Some bona fides: I’m a caricature of a libertarian. You’d probably laugh at my politics. There are almost no heights I think markets can’t reach, nor depravities that government can’t plumb. I think most crypto bulls don’t go far enough in their reveries: control of the money supply is the proximate means by which the state exercises its monopoly on violence, and a decentralized, immutable, anonymous, scalable, and fungible currency would be the foundation for Civilization 2.0. Which is to say that I would love to see crypto succeed.
Alas, Bitcoin is probably doomed
Let’s jump right in. Bitcoin is a roughly $1T asset, and you—an irritated government or greedy hedge fund—would like to destroy it. To destroy it, you need to control—in the worst case—51% of the network hashpower. What does that cost?
There’s a simple way to think about this for a generic blockchain, and it spares us a dive into the particulars of the Bitcoin protocol. What makes a distributed network secure against attack is the costly redundancy built into the system (whether that redundancy is competing miners in a Proof of Work system or competing validators in a Proof of Stake system). Costs are ultimately borne by users of the network, so if users want protection against a nation state level attack, they must be willing to pay—through fees or through inflation—an amount in excess of what a nation state can afford. Since inflation is just a hidden fee, I will refer to both as “fees” for simplicity. We can thus pass over the cost of attacking Bitcoin today, and steelman the case for crypto by asking: what would user fees look like in a future where Bitcoin has grown into the nation-state challenging behemoth we would like it to be?
A number that is high enough to make the point, but low enough to avoid serious objection, might be $100B in annual fees. Consider how small this really is: it is a fraction of the US’ $700B military budget. It’s only marginally more than Bill Hwang spent trying to corner a bunch of blue chip stocks. And it’s still a wild underestimate, because to kill Bitcoin you don’t have to take the network offline for an entire year; a couple of days, plus the credible threat of a future attack, would suffice to make it radioactive to most institutions.

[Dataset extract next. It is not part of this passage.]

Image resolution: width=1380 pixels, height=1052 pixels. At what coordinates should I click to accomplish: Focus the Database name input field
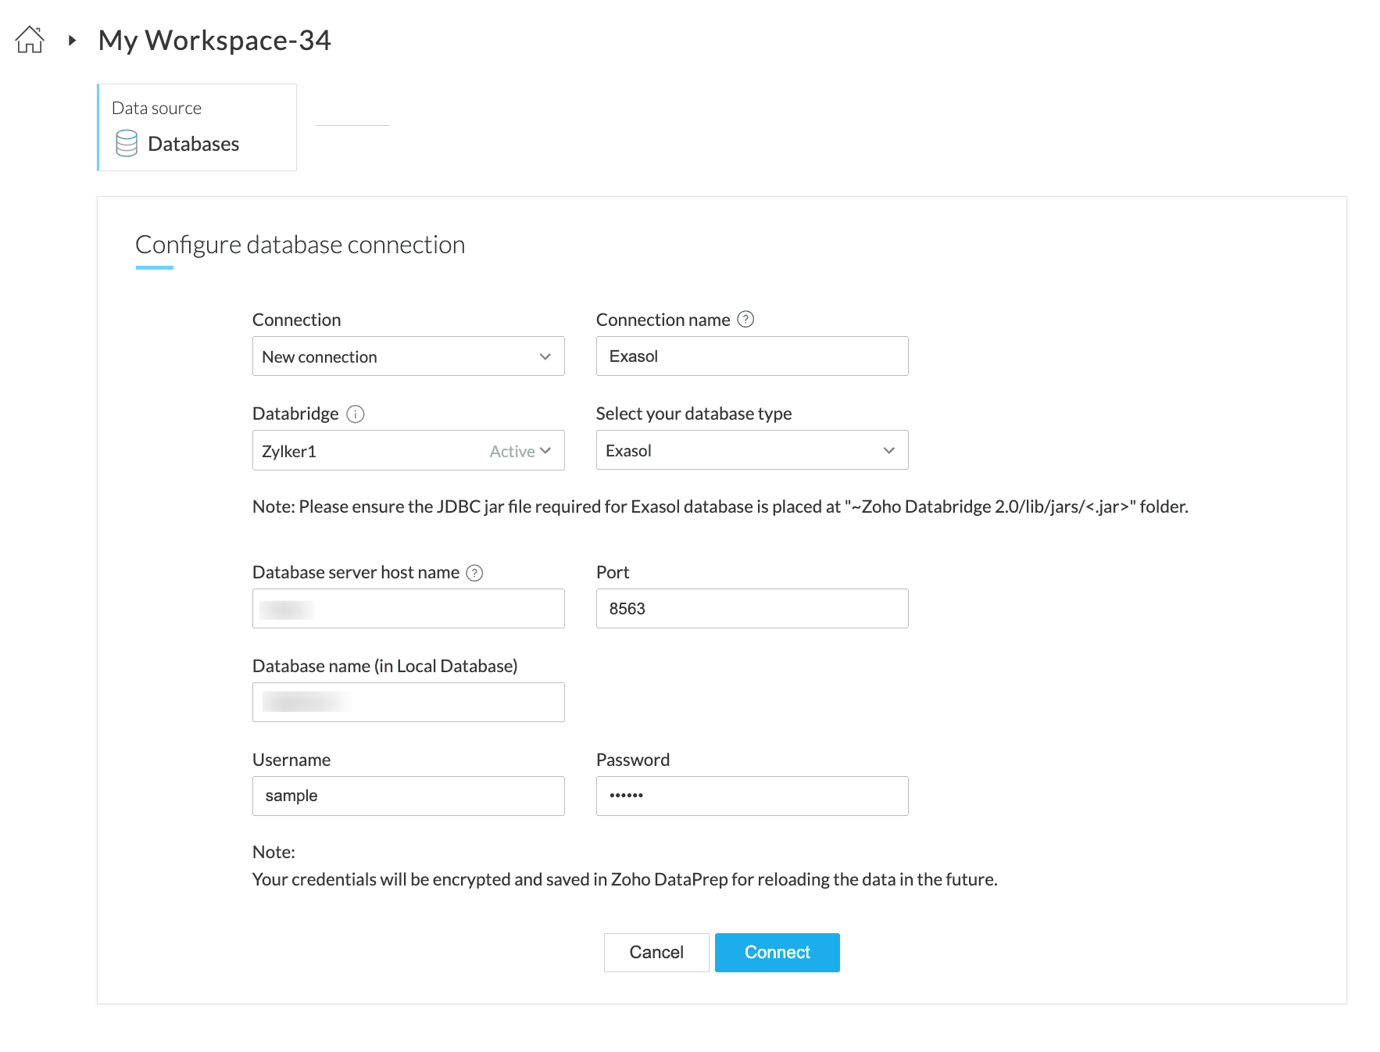pyautogui.click(x=408, y=703)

So, $100B in annual fees. An optimistic estimate of maximum transaction throughput is around 200M transactions per year, which means $500 per transaction. Easy math. So here we are with our first big problem: the money of the future cannot cost users $500 per transaction. And close on its heels: the money of the future cannot be limited to 200M transactions per year, which is only sufficient to let everyone on earth make two transactions in their entire life. Bitcoin as “the future of money” is broken. It either needs to vastly lower its security costs by substituting centralization for decentralization, or it needs to become a mere settlement layer, handling the occasional bulk netting transactions for a high throughput “Level 2” network like Lightning (more on this later).

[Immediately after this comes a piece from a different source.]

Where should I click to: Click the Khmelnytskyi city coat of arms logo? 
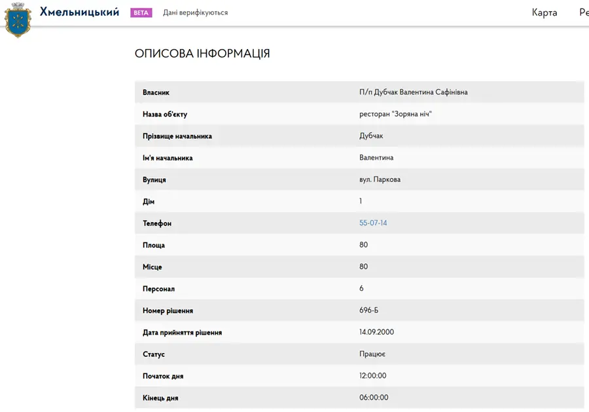tap(17, 20)
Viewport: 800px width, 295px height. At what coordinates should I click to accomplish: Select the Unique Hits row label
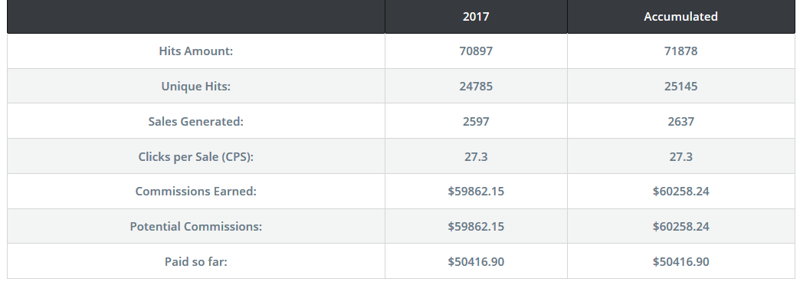(196, 87)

Why can’t we just increase transaction throughput?
Well, you can fiddle with any of the parameters, which is why there are something like 10,000 cryptocurrencies in existence. But the tradeoffs are ironclad: increase the size of a block to allow more transactions per block, and propagation through the network slows, giving a head start to larger miners and reintroducing the centralization that is antithetical to the premise of crypto. Decrease the time between blocks and the same tradeoff bites you from a different direction: synchronizing the network becomes difficult, and large miners once again have a speed advantage over small ones. In the limit, a network fast enough and cheap enough to handle the world’s Starbucks orders is just Visa; centralized, mutable, and vulnerable to government force.
Wait, about that attack…
Ok, we have to back up a little. How does one, logistically, attack Bitcoin? The waiting list for mining rigs is a mile long, and it’s questionable whether even a determined superpower like the US or China could expropriate enough mining capacity to mount a 51% attack. For answers to these objections, you can hardly do better than Joe Kelly’s three part series.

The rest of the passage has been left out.